28 agosto 2019

Vai um gin do Peter’s ?

DESCOBERTO O SEGREDO DO DESAPARECIMENTO SÚBITO DO ‘PRINCIPEZINHO’

Dez meses antes do fim da Segunda Guerra, o avião-correio de Antoine de Saint-Exupéry (AS-E) sumiu-se na noite, sem deixar rasto, ao cruzar os céus mediterrânicos! Nesse 31 de Julho de 1944, o francês pilotava um aparelho de fabrico americano, cumprindo a sua missão quase diária ao serviço da causa aliada. 

A estranheza do desaparecimento residia na falta de vestígios do próprio avião. De resto, aquelas travessias aéreas envolviam enorme risco e muitos sucumbiam, ora do lado aliado, ora nazi. De início, ainda se admitiu que tivesse aterrado no deserto magrebino e precisasse de ficar escondido até alcançar território seguro. Mas o silêncio prolongado tornou evidente o desfecho mais duro – Saint-Exupéry morrera! Durante 50 anos, pairou o mistério sobre as circunstâncias do seu desaparecimento repentino.
  
À data, o aviador já era famoso pela sua escrita, lida e apreciada muito para além das fronteiras gaulesas. «Vol de Nuit» ou «Terre des Hommes» eram títulos conhecidos no Ocidente, revelando a magia dos seus voos nocturnos. Cada viagem ao luar tornava-se, para Saint-Exupéry, fonte de inspiração inesgotável. Ainda assim, o livro mais célebre – «O PRINCIPEZINHO», com texto e ilustrações do autor – foi publicado uma semana antes da sua morte. 

Durante a Segunda Guerra, o francês chegou a passar temporadas em Lisboa, que lhe valeram linhas desencantadas e pessimistas, como lembrou há uma década o filme português «Fantasia Lusitana» [tema do gin de 19 de Maio de 2010]. Nos anos impiedosos de 1939 a 1944, Exupéry decepcionou-se profundamente com o rumo da História e horrorizou-se com a força avassaladora do mal. Seria invencível? Curiosamente, as viagens aéreas pela calada da noite reconciliavam-no, de novo, com a vida e suscitavam-lhe meditações magníficas, que depois registava, celebrando as nesgas de esperança descortinadas num mundo em destruição. No meio do maior perigo, esquecia os bombardeios e deixava-se guiar pelo coração para alcançar as estrelas.  

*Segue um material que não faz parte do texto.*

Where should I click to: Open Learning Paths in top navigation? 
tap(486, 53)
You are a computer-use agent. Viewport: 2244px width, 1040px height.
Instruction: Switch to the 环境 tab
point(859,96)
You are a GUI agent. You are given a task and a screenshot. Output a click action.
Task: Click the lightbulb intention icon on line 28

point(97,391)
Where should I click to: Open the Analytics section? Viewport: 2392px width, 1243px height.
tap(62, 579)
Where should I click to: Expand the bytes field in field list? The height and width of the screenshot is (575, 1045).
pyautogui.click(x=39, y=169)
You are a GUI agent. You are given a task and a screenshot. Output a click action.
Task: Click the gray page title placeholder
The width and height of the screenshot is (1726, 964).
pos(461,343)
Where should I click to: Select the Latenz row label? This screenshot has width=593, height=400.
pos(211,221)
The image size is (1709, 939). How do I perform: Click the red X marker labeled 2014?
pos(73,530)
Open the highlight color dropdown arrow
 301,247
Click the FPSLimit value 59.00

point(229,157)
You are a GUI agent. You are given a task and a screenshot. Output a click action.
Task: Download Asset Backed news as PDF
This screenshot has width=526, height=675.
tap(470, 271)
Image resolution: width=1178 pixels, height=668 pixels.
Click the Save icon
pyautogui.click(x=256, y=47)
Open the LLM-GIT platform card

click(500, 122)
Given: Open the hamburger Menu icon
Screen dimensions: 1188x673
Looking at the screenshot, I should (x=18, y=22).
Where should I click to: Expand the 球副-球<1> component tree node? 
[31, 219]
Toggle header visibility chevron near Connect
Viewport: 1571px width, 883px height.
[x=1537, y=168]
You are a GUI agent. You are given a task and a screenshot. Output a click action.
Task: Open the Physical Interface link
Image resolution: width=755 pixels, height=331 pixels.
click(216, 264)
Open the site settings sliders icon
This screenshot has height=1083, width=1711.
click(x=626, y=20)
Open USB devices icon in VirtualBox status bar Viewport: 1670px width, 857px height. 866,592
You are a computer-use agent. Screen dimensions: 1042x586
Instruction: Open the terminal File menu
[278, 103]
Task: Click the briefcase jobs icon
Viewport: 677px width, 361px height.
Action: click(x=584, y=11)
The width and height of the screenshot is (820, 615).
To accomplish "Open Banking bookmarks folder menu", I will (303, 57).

Exupéry orientava-se, assim, para a essência da realização pessoal, mergulhando naquele território íntimo e de escala mais humana: «Felicidade! É inútil buscá-la em qualquer outro lugar, que não seja no calor das relações humanas… Só um bom amigo pode levar-nos pela mão e libertar-nos.» Descobria na gratuitidade afectiva o melhor porto de abrigo, a maior potência regeneradora: «A verdadeira solidariedade começa onde não se espera nada em troca.» O segredo? Ver com o coração:



No esforço para vislumbrar pequenos oásis de Bem entre os escombros de uma humanidade enfurecida, AS-E acabou por nos deixar um legado de coragem e frescura cristalinas: «O que dá beleza ao deserto é ele esconder um poço, algures»; «Quando alguém está muito triste, o pôr do sol é revigorante»; «Deve pedir-se a cada pessoa o que está ao seu alcance realizar»; «É muito mais difícil julgar-se a si mesmo do que os outros. Se consegue julgar-se bem, é um verdadeiro sábio»; «Foi o tempo que passou com a sua rosa, que a tornou tão importante».


Em relação ao enigma do avião desaparecido, que mereceu uma curta-metragem da BBC: surgiu uma primeira pista com o aparecimento de uma pulseira de prata na rede de um pescador de Marselha. Tinha sido oferecida a Saint-Exupéry pelo editor nova-iorquino reconhecível pela morada ali inscrita para o francês não se perder em Manhattan, uma vez que não falava inglês. Nas redondezas da costa, descobriram-se os destroços do avião. Por último, chegou-se ao piloto nazi que o terá alvejado a 31 de Julho, desconhecendo estar a abater um escritor de que gostava! Se dúvidas houvesse sobre o horror que a guerra provoca…


Por junto, o embate constante com uma realidade infernal não ensombrou os escritos (maioritariamente) luminosos e tranquilos que Saint-Exupéry quis partilhar urbi et orbi. O aviador-poeta pôde testemunhar duplamente pela palavra e com a vida o horizonte fascinante que o olhar do coração acrescenta ao mundo visível. 


Felizmente, nem os bombardeamentos da Luftwaffe, nem as profundezas subaquáticas do Mediterrâneo conseguiram silenciar a voz do PRINCIPEZINHO.